基于交互式多头注意力机制的虚拟试穿网络

摘要/Abstract

摘要： 为解决现有虚拟试穿模型的服装特征与细节容易丢失（如无法准确识别服装的长短袖、颜色及袖、领口细节）等问题，提出基于交互式多头注意力机制的虚拟试穿网络。在StableVITON模型的服装编码块中引入交互式多头注意力机制，促进不同头之间的交互，学习丰富的特征相关性，从而增强网络注意力性能，保留更多的服装特征和细节。在VITON-HD数据集上进行定性和定量实验，结果表明：与其他主流模型相比，该虚拟试穿网络的服装整体特征、局部细节更加真实；与StableVITON模型相比，该网络在平均结构相似性（SSIM）上提高了1.53%，平均感知图像相似度（LPIPS）降低了0.71%，平均弗雷歇距离（FID）降低了0.15%，平均核Inception距离（KID）降低了1.14%。该虚拟试穿网络有效保留了服装特征细节，显著增强了图像的保真度，其合成的试穿图像能为消费者带来更好的购物体验，可广泛应用于虚拟试穿等数字时尚应用场景。

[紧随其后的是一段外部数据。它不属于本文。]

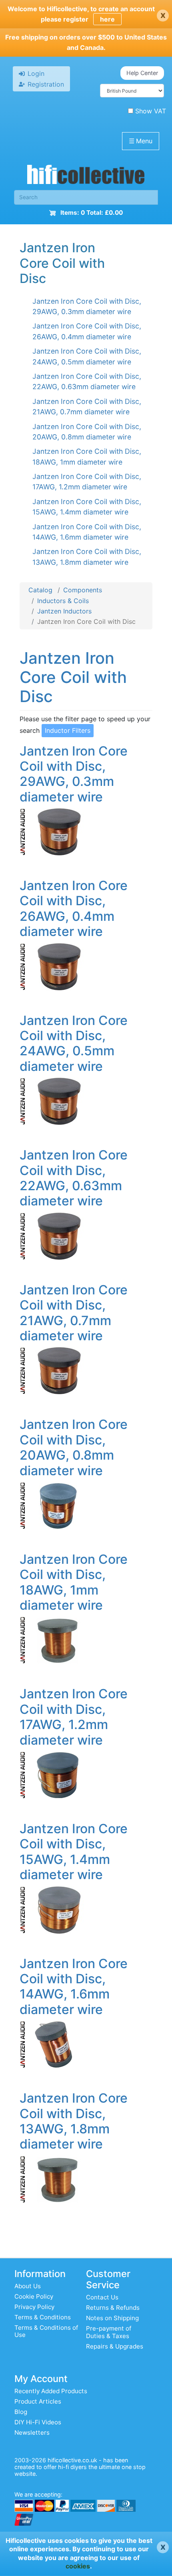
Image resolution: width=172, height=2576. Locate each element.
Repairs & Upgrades (114, 2346)
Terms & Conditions (42, 2317)
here (107, 19)
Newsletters (32, 2432)
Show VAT (150, 111)
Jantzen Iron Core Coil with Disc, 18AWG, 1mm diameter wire (74, 1582)
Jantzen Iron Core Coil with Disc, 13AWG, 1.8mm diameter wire (74, 2121)
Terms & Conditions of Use (46, 2331)
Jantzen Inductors (64, 611)
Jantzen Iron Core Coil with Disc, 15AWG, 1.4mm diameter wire (74, 1851)
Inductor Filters (67, 730)
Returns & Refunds (113, 2307)
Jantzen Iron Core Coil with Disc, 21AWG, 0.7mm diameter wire (74, 1312)
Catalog (40, 590)
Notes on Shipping (112, 2318)
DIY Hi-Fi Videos (37, 2422)
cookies (78, 2566)
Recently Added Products (50, 2391)
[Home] (86, 176)
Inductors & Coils (63, 601)
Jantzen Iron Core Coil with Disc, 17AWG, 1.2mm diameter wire (74, 1716)
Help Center (142, 72)
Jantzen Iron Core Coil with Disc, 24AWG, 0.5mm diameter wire (74, 1043)
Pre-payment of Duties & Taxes (108, 2332)
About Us (27, 2286)
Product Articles (37, 2401)
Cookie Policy (33, 2296)
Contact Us (102, 2297)
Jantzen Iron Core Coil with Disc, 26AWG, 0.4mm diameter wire (74, 908)
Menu (140, 141)
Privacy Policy (34, 2307)
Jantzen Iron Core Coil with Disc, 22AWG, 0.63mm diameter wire (74, 1178)
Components (82, 590)
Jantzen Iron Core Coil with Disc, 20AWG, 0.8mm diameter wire (74, 1447)
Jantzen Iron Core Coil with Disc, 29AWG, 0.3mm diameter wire (74, 774)
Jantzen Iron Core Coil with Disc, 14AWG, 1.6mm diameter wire (74, 1986)
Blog (20, 2412)
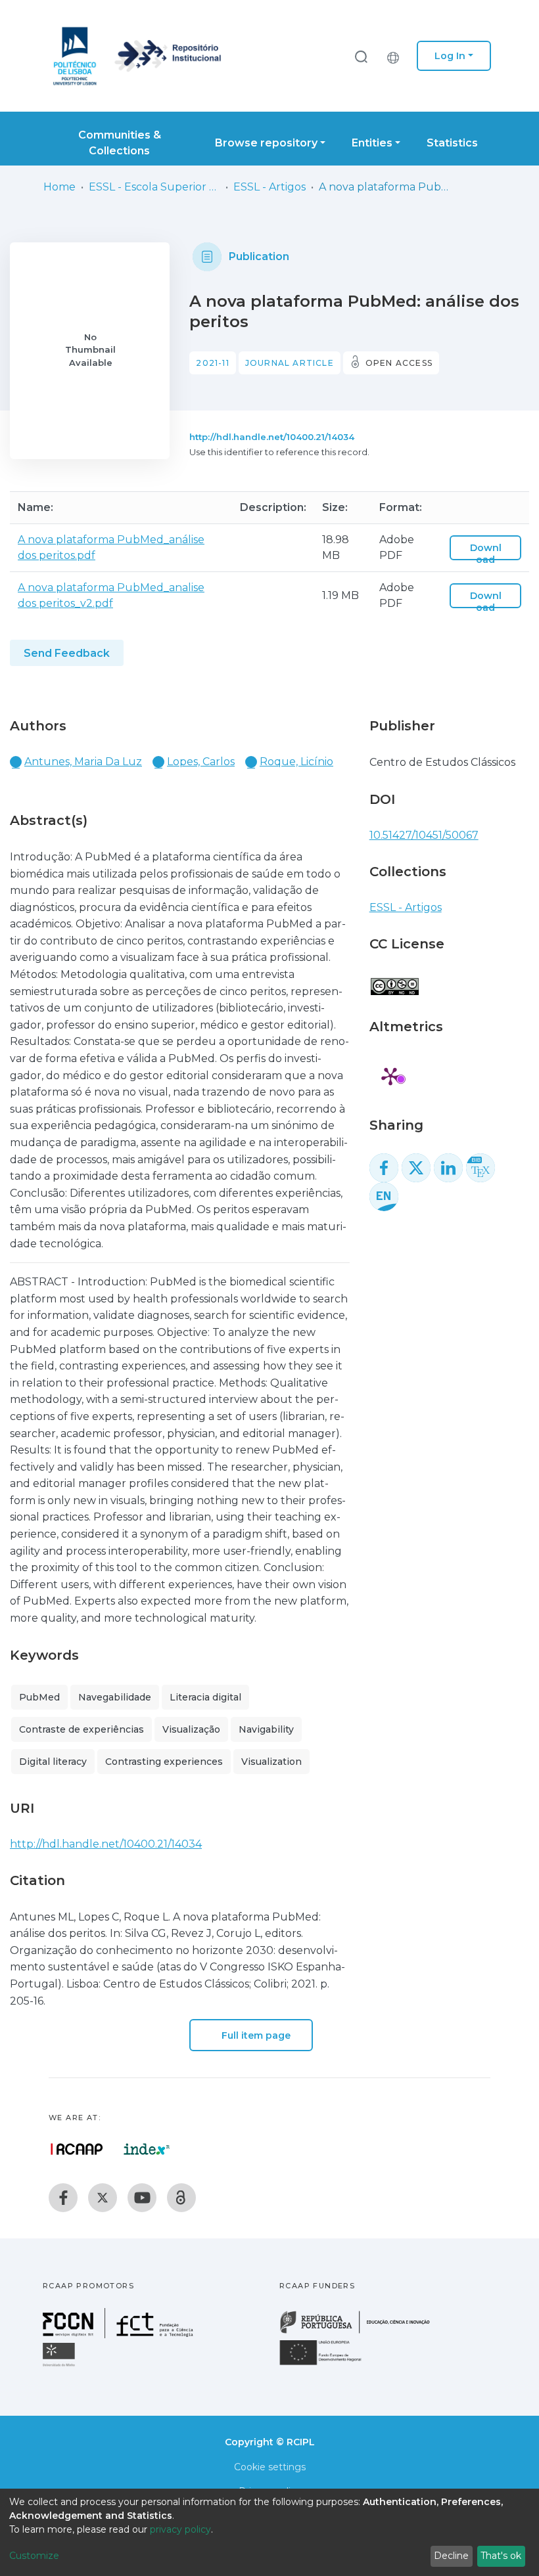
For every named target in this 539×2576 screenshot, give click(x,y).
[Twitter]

关键词: 交互式, 多头注意力, StableVITON, 虚拟试穿, 稳定扩散

Abstract: With the booming development of e-commerce and the popularity of online clothing shopping, virtual try-on technology has been significantly promoted. At present, virtual try-on technology is mainly divided into two categories: 3D and 2D images, among which 2D image virtual try-on is widely used due to its easy operation and low cost. This technology is further subdivided into methods based on Generative Adversarial Networks (GANs) and diffusion networks. In recent years, virtual try-on based on diffusion networks has received widespread attention due to its superior performance in realism, stability, and detail processing compared to GAN networks. StableVITON is an important benchmark model in this field and has achieved significant results in synthesizing try-on images by relying on the powerful generation ability of diffusion networks. However, there are still shortcomings in capturing and preserving clothing features and details, such as the inability to accurately identify clothing's long and short sleeves, colors, as well as details such as cuffs and necklines.
To address the problem of clothing feature and detail loss in the StableVITON, this paper proposed a virtual try-on network based on an interactive multi-head attention mechanism. Specifically, this article introduced an interactive multi-head attention mechanism in the clothing encoding block of the StableVITON to facilitate the interaction between different heads and learn rich feature correlations, so as to enhance the network attention performance and retain more clothing features and details. This article adopted various strategies to achieve this goal. Firstly, the latent space of the diffusion network was pre-trained to learn semantic correspondences between clothing and the human body. Secondly, zero-cross-attention mechanism was introduced into the U-Net decoder. Lastly, the multi-head attention was adjusted to an interactive version which learns rich feature correlations through dense interaction mechanisms to enhance the combination of local and global information, reduce information loss, and improve the learning efficiency and stability of the model.
To verify the effectiveness of the proposed method, qualitative and quantitative experiments were conducted on the VITON-HD dataset. Results show that this virtual try-on network generates more realistic overall clothing features and local details compared to other mainstream models. Compared to StableVITON, it improves the average Structural Similarity Index (SSIM) by 1.53%, reduces the average Learned Perceptual Image Patch Similarity (LPIPS) by 0.71%, lowers Fréchet Inception Distance (FID) by 0.15%, and decreases Kernel Inception Distance (KID) by 1.14%. This network effectively preserves clothing feature details and significantly enhances image fidelity and its synthesized try-on images can provide consumers with a better shopping experience and can be widely used in digital fashion applications such as virtual try-on.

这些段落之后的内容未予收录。